Countries such as the US and the UK have seen their housing markets descend into freefall. More than 10 000 foreclosures a day take place in the US. In the UK about 10% of the housing market is in a negative equity position, in which the value of the mortgage on a house outstrips the actual value of the property.

According to Levitt only about 1,8% of South African homes are in danger of slipping into negative equity.

But the depth of the global market turmoil and the extent to which it will affect South Africa’s economy could be the larger problem.

”How bad the global recession is going to get is a big concern,” says Loos. There is the possibility that the local economy could follow the slide into recession and halt growth. Job losses become a real threat, he says.

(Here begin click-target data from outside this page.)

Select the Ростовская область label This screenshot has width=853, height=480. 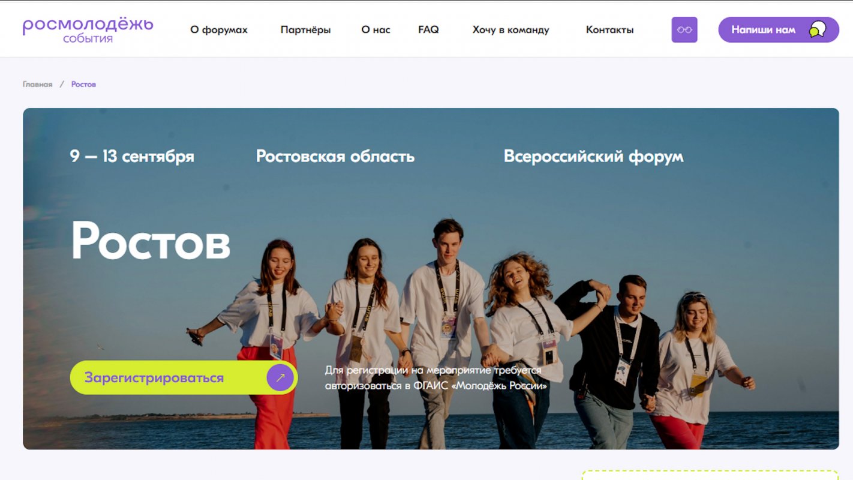pos(335,157)
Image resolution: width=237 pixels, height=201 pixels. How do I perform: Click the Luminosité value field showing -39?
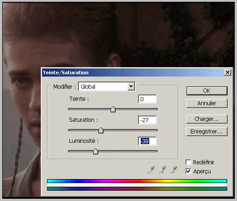(x=147, y=141)
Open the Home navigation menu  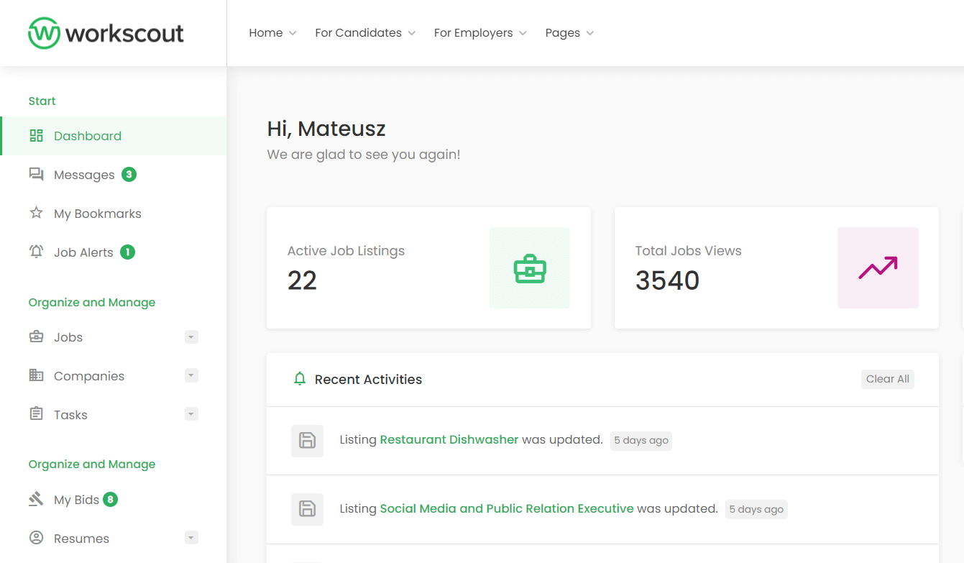tap(272, 33)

”People’s income streams are much more of a concern for a home loans bank,” says Loos.

In research published earlier this month Absa Bank noted ”in real terms, after adjustment for inflation, house prices were in September at levels last seen in January 2006”. It recorded, on average, a real house price growth decline of 10,2% year on year in August.

It attributed the slowdown to a number of factors including inflation, interest rate hikes and the slowing of real household income growth.

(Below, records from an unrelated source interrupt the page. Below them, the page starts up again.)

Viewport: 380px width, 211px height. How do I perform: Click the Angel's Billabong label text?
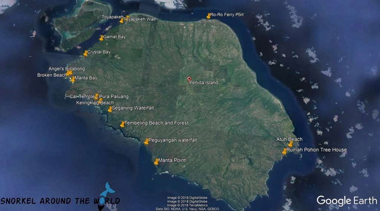(x=66, y=69)

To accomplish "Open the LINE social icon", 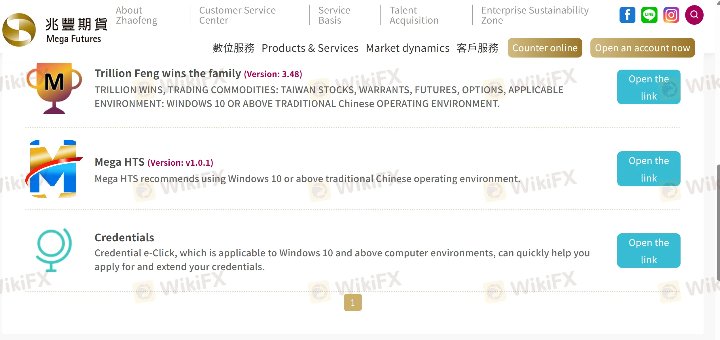I will coord(649,15).
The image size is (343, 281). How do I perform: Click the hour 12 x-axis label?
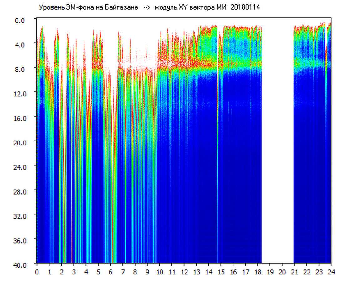point(184,272)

”There is real concern with macro-economic issues,” says Jacques du Toit, senior property analyst at Absa Bank. ”Real disposable income growth is already under severe pressure. It could become difficult for households to service their debt if job losses take place.”

Busing to the best buys
The auction market, which disposes of many a repossessed home and property, is unfamiliar territory to most potential buyers.

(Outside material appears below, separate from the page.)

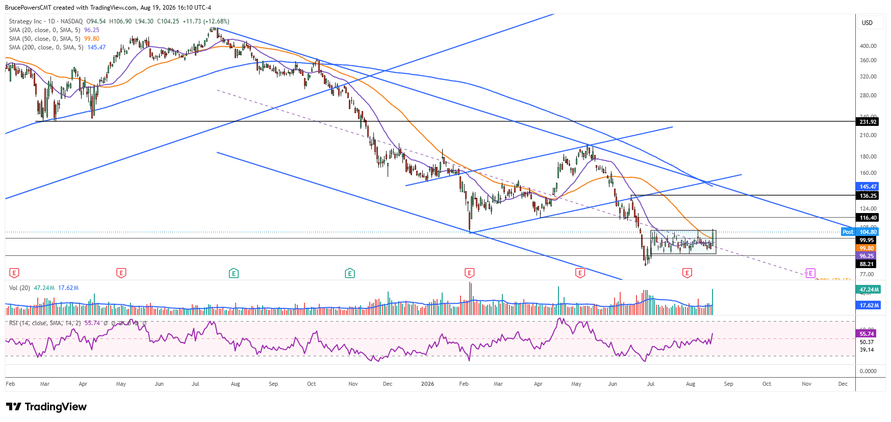Select the SMA 20 indicator legend
891x422 pixels.
point(54,30)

With this in mind, Sandro Crosti, chief executive of PropList and Repolist, two real estate businesses, decided to create Repo Bus Tours, the first of its kind in South Africa.

The tours, taken on a luxury bus, operate across Johannesburg and take potential buyers to properties and auctions around the city. If the bus can’t get to the property, the auction can be held on the bus.

”We saw the flood of properties coming on to the market and we needed to create interest from the public. We also want to get as much as possible for sellers to ensure they can cover their debt,” he says.

The first tour ran last Saturday, but Crosti says the company is preparing for a roll-out in centres such as Durban and Cape Town, within the next three weeks.

It costs R200 to take a tour but people on the tour are ”serious buyers”, he says, pointing out that the first tour saw all the properties auctioned off. Crosti believes that market conditions are not going to improve in the immediate future.

”We are dealing with the backlog. We see the effects only 18 months down the line and we still have 18 months of trauma in store.”